Meetings always require the presence of a token consumer. Paul was one of three or four. The idea is to find a consumer who has no idea what he or she is talking about, preferably with a raging personality disorder. That way the professionals and administrators on the committee can politely thank the consumer for sharing, benignly disregard everything he or she may have said, and continue with business as usual.

 

Absolutely, in no way, are consumers meant to interfere with business as usual.

 

Token consumers are broadly divided into three groups:

 

The low-functioning patient with an unresolved severe mental illness smoking cigarettes in a day room iis your ideal token candidate. Thus, when say privacy safeguards for electronic patient medical records is raised for discussion, this is the cue for the token consumer to say something like: "I got a library card yesterday and I know how to use it."

 

Don't laugh. I've seen this type of thing happen way too many times. Okay, laugh.

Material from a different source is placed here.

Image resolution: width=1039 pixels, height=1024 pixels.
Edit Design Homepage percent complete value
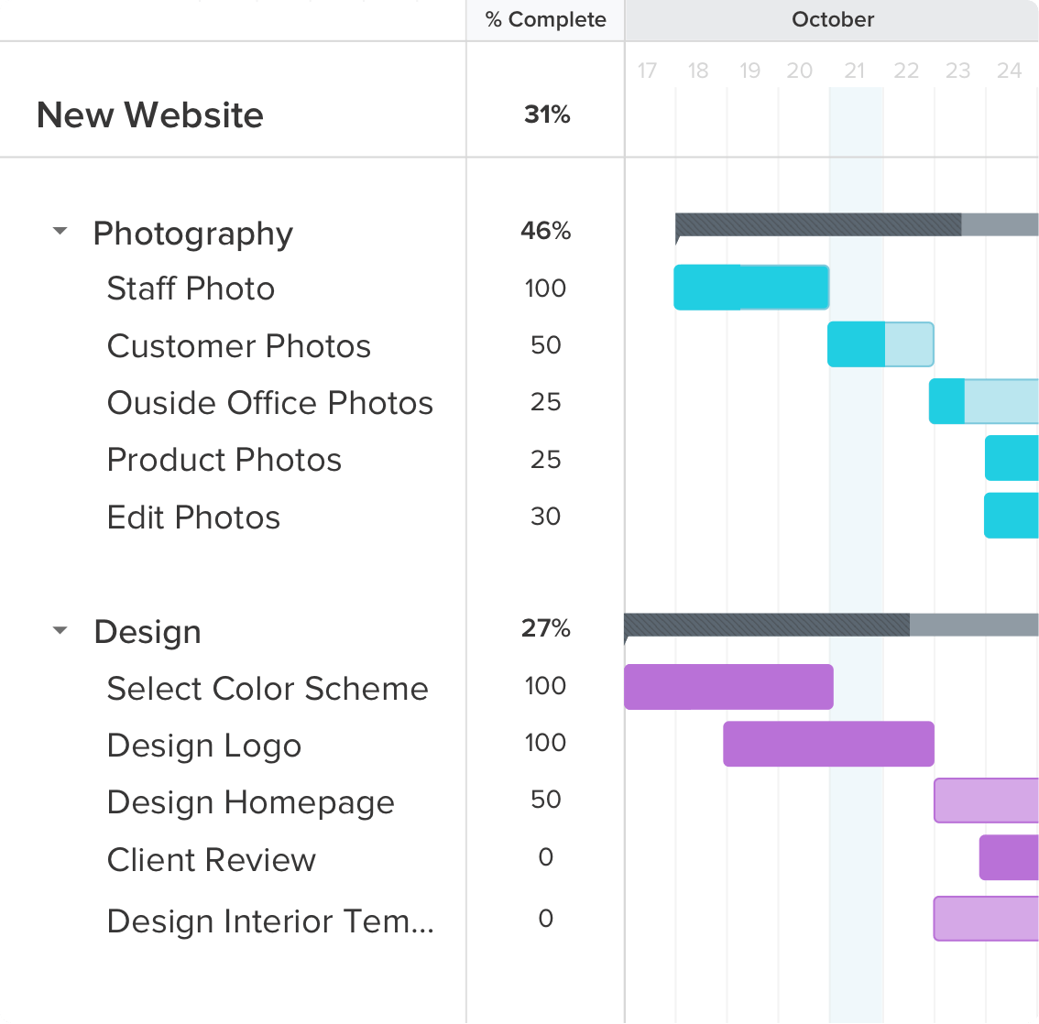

That way you won't cry.

 

Someone very high up in the advocacy pecking order is also ideal. These people have so much going on that there is no way they can adequately brief themselves for the issue at hand. Instead, they tweak the opening and closing paragraphs to their standard road show presentation. ("Hello, Pittsburgh, uh, make that Atlanta.") Last month, in the audience at a conference symposium about diagnostic considerations for the next edition of the DSM, I squirmed through twenty minutes of the head of a national patients' group lecturing - yes, lecturing - the doctors about stigma.